2019 I/ITSEC

Persistent Machine Learning for Government Applications (Room 320A)

Machine Learning (ML) offers benefits such as adaptive systems that are more performant initially and continuously improve over time.   However, we often encounter difficulties operationalizing commercial ML breakthroughs into the government sector due to a lack of available training data.  While data collection is at the forefront of most commercial entities such as Google and Facebook who monetize the data, it is often neglected outside the commercial scope which lacks that incentive.
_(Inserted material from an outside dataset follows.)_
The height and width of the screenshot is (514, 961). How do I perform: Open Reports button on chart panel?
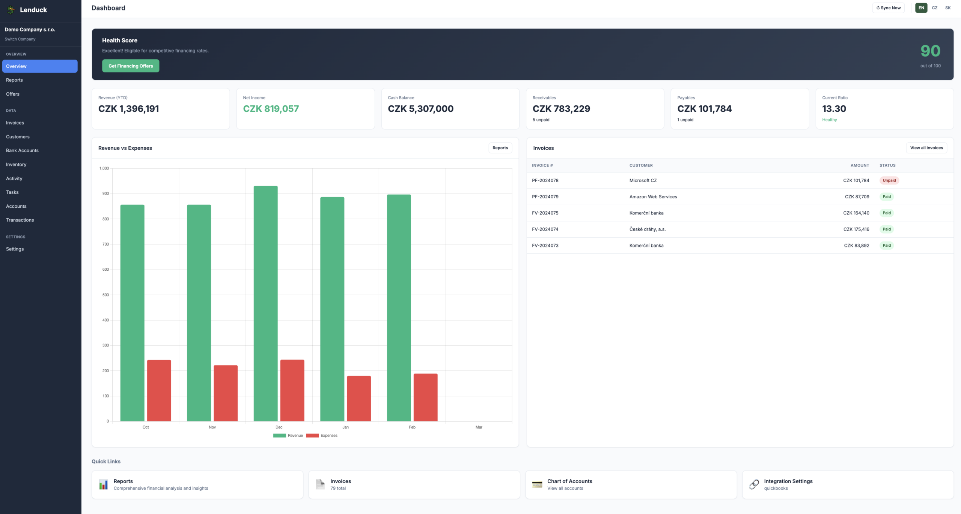click(500, 148)
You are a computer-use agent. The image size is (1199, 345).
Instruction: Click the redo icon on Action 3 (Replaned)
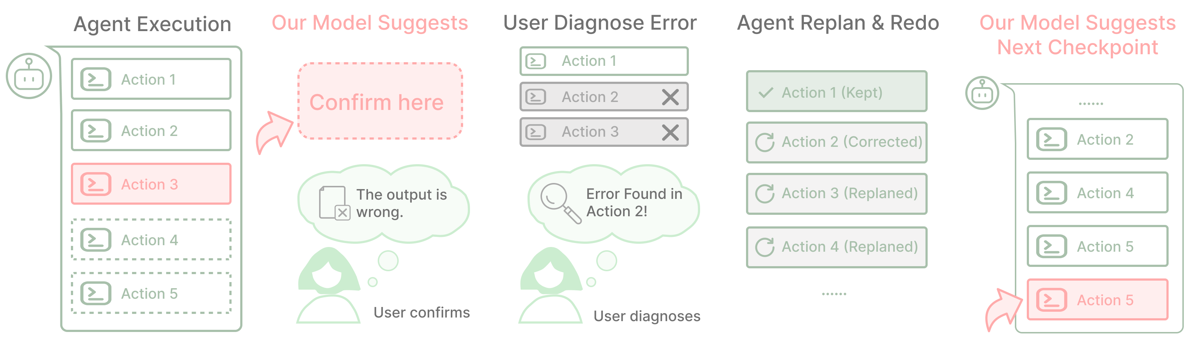tap(765, 193)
However, it is often the data, not the model architecture, that defines many of the breakthroughs being commercialized.   Google, for instance, freely shares many of its models and tools through publications and open source repositories, but not the training data used, preventing result replication.  Collecting datasets is critical for effective ML given the dataset size needs by modern Deep Learning approaches.  Even when datasets are available, too often ML algorithms are performed once and then never updated, not effectively using new data as it is collected.  Too often a system is as performant initially as it will be after hundreds of hours of use. This paper presents an architecture developed to support long-lifespan ML within the government space. This architecture provides three key components for an effective Machine Learning architecture.  First and foremost, it supports continuous acquisition and curation of new training data. Secondly, LEARN provides computational resources to support Machine Learning exploration of data.  Finally, it provides automatic continuous ML allowing models to update in response to new data observations.   We describe several sample domains, such as speech recognition, that impact military training needs. Finally, we discuss and how this architecture addresses the ML needs that prevent operationalization of modern methods within the government space as well as outstanding challenges.